Ekman Cluster Specifications

Knowing the specs of the cluster is important, as it allows you to carefully balance your computation and to choose the right partition (or “queue”) for the calculation you have to perform.

Specs Sheet

  • Name: Ekman

  • Operating System: = 3.10.0-1160.el7.x86_64 GNU/Linux

  • Scheduler: SLURM 19.05.3

  • Nodes:

    • 1 x Login Node (sail.msk.ru -p 2240) configured as:

      • Model: ASUS RS700-E10-RS4U

      • CPU: * 56 x Intel(R) Xeon(R) Gold 6348 CPU @ 2.60GHz, 28 cores per socket × 2 sockets * Total: 112 logical CPUs (threads) as Hyper-Threading is enbaled on the login node.

      • RAM: 256 GiB

      • Swap: 8 GiB

      • Disk: 2 × 894 GiB SSDs in RAID1

        • ~100 GiB for /home

        • ~789 GiB for root /

    • 34 x Compute Nodes in total: see the Partition section.

    • 1 x GPU node:

      • CPU: 176 x Intel(R) Xeon(R) Gold 6348 CPU @ 2.60GHz * Each node has 2 sockets × 44 cores × 2 threads per core (Hyper-Threading enabled), totaling 176 logical CPUs.

      • GPU: * 2 × NVIDIA H100 (14592 CUDA cores each, 80 GiB HBM2e memory per card) * Total: 29184 CUDA cores

  • Disk:

    • Filesystem: Lustre

  • Storage

    • /storage/ekman Large-volume storage based on SAS drives.
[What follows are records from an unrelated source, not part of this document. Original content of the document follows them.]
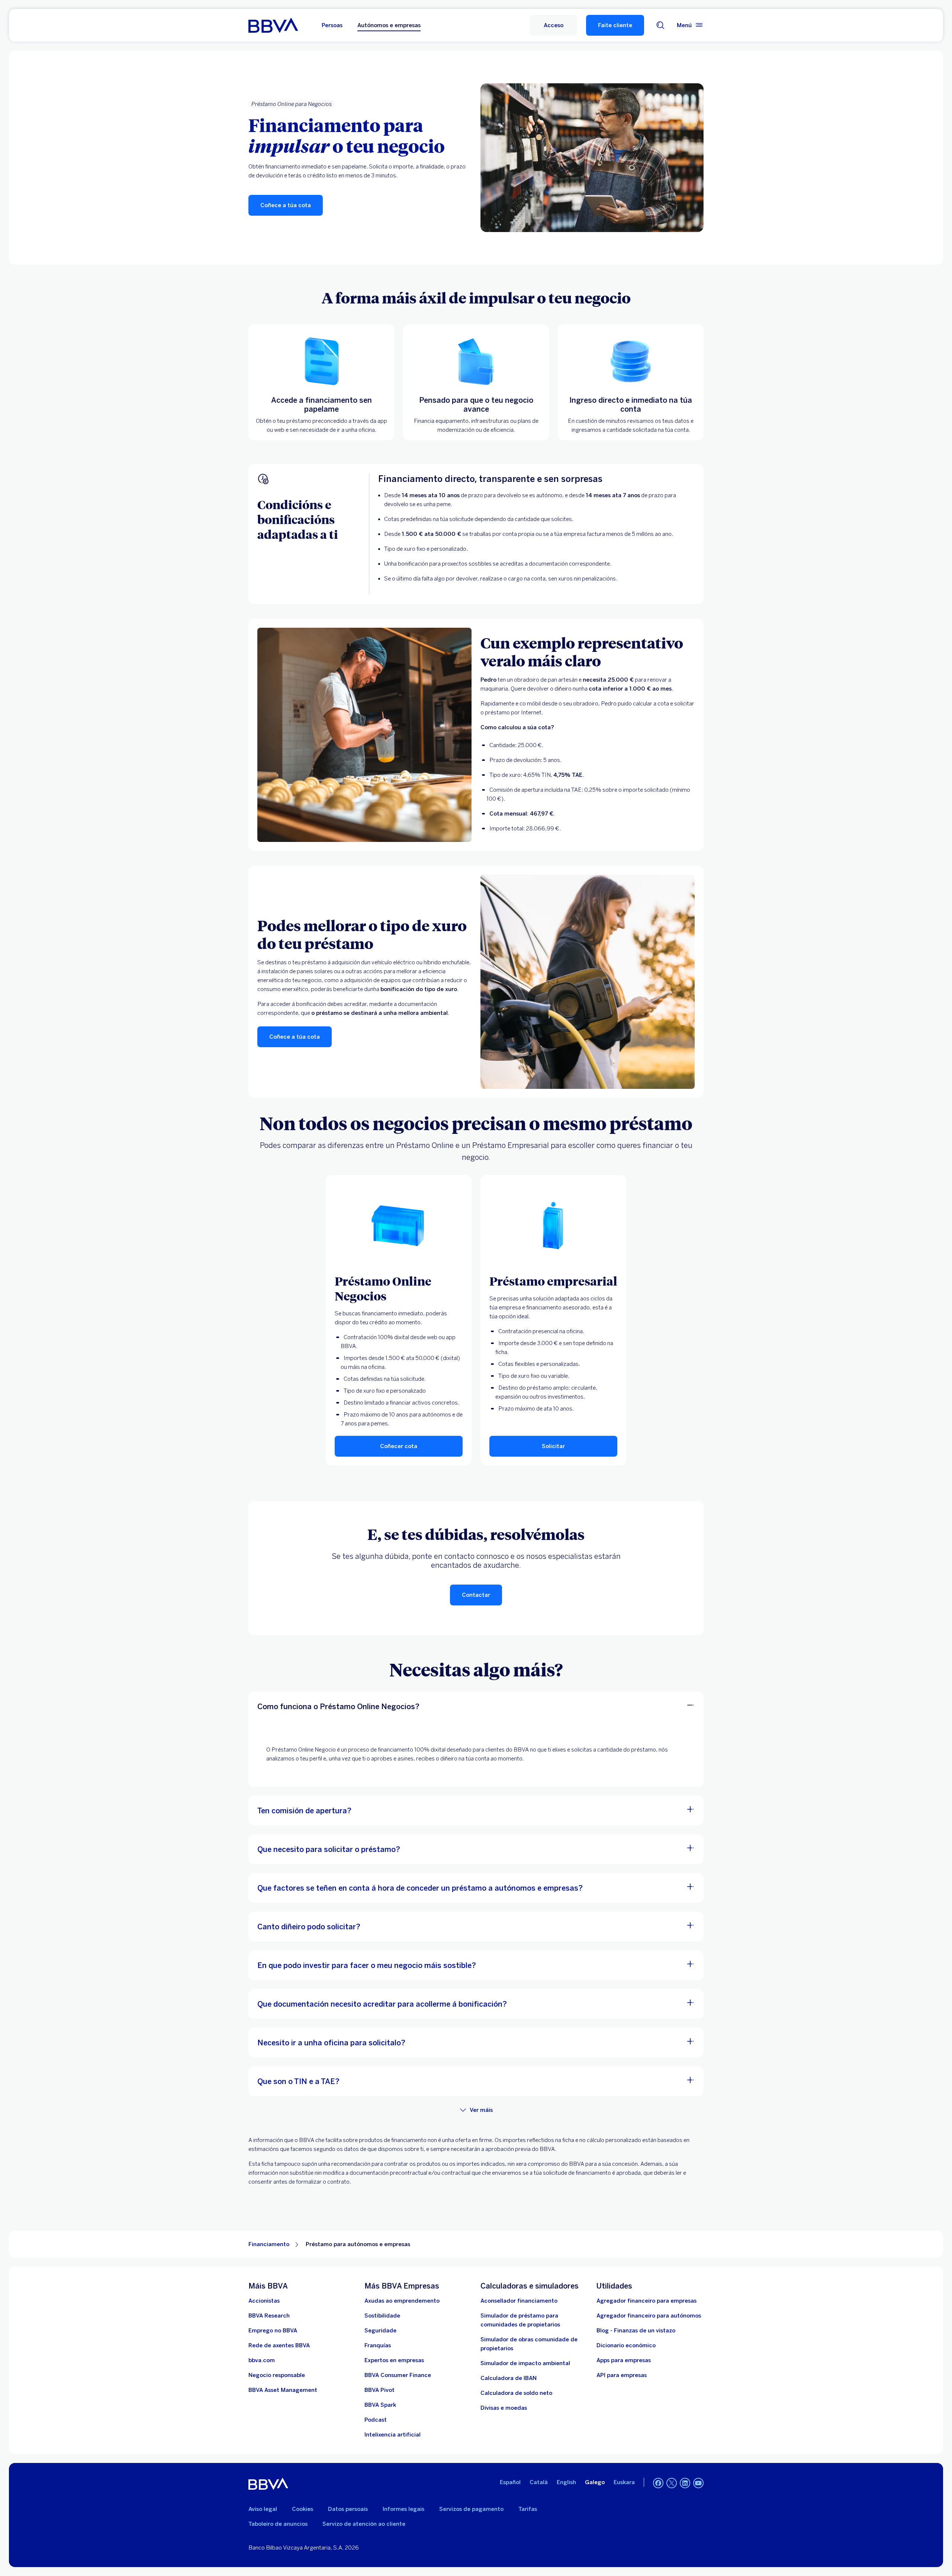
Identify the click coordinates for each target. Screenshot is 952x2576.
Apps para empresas (623, 2360)
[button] (553, 25)
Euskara (624, 2482)
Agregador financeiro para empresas (646, 2300)
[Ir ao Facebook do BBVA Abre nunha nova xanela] (658, 2483)
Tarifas (527, 2509)
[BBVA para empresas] (273, 25)
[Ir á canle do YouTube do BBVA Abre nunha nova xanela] (698, 2483)
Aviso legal (262, 2509)
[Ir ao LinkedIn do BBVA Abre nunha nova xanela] (685, 2483)
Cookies (302, 2509)
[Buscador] (660, 25)
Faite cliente (615, 25)
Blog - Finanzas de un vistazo (635, 2330)
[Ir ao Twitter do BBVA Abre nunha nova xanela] (671, 2483)
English (566, 2482)
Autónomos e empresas (389, 25)
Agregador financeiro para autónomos (648, 2315)
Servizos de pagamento (471, 2509)
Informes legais (403, 2509)
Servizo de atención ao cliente (363, 2524)
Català (539, 2482)
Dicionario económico (626, 2345)
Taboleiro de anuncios (278, 2524)
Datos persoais (348, 2509)
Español (510, 2482)
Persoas (332, 25)
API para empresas (621, 2375)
This is the default storage for general-purpose data and compute tasks.

    • /storage/scratch Fast SSD-based storage intended for temporary high-performance tasks. Files older than 3 months are automatically deleted. Recommended for jobs running on the rack1 partition to benefit from local high-speed interconnects.

    • /storage/kubrick, /storage/tartar, /storage/thalassa Network file systems (NFS). These storages are not suitable for direct compute jobs, but they are available for storing or accessing large datasets.

    • !!! Storage Policy !!!

    • Each user is automatically provided with a dedicated directory under every listed storage path (e.g. /storage/ekman/username, /storage/scratch/username, etc.). All work must be done inside your personal directory within these storage locations.

    • (!!!) Do not run jobs or store data in your $HOME directory — it is not designed for I/O-heavy operations or scratch data.

Partitions

The partitions (queues) are then organized as follows; note that you can get detailed information about a partition via the command scontrol show Partition=<name>.

Max resources you can ask for each partition.

Partition

Nodes

Cores per Node

Max Time

Max Memory (GB)

Processor

Max Threads

rack1

14

76

30-00:00:00

258

Platinum

1064

broadwellr2

15

32

30-00:00:00

257

Xeon E5

480

r2c2

14

48

30-00:00:00

192

Xeon Gold

672

knl

2

72

30-00:00:00

193

Phi 7290

144

gpu

1

2×NVIDIA H100

30-00:00:00

80

NVIDIA Gen5

29184

Note

  • Max Threads includes logical (Hyper-Threaded) CPUs when enabled.

  • GPU “cores and threads” reflect CUDA cores — not traditional CPU threads.

Socket/Core/Thread diagram

Definitions of Socket, Core, & Thread from SLURM’s documentation.